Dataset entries
+++++
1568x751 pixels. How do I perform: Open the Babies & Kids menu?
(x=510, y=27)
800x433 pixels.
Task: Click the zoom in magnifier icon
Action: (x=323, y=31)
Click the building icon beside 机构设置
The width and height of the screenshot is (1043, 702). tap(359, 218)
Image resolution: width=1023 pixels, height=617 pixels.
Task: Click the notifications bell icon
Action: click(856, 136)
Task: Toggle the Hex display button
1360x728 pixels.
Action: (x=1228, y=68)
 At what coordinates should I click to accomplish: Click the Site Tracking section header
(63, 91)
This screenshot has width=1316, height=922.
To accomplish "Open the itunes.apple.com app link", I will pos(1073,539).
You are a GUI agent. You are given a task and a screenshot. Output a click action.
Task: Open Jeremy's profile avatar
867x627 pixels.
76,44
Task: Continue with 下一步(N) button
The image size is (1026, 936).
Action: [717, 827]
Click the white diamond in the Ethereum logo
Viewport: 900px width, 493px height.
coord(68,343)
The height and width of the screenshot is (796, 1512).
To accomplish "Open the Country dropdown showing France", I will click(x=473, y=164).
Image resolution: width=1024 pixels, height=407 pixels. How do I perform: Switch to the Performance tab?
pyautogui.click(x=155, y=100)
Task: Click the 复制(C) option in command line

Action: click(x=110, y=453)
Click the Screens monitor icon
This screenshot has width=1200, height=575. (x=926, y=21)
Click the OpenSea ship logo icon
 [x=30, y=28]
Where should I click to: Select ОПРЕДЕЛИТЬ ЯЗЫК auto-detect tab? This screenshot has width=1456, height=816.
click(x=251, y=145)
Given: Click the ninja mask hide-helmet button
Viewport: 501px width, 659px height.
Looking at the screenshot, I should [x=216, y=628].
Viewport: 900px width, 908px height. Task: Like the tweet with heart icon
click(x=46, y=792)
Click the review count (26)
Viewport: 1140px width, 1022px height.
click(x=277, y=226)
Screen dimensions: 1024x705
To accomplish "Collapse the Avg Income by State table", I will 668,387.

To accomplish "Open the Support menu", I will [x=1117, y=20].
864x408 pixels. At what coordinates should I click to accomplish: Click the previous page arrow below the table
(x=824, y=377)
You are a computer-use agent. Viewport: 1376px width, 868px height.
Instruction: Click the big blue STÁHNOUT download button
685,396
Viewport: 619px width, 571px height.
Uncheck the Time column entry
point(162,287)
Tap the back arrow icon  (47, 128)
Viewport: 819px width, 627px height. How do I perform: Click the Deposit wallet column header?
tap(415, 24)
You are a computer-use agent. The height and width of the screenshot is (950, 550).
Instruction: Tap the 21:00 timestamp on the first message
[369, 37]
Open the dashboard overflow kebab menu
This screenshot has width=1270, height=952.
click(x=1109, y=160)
+++++
- The problem
Extract every line above containing the word "agent".

- Answer
You are a GUI agent. You are given a task and a screenshot. Output a click action.
You are a computer-use agent. Viewport: 1376px width, 868px height.
You are a computer-use agent. The height and width of the screenshot is (950, 550).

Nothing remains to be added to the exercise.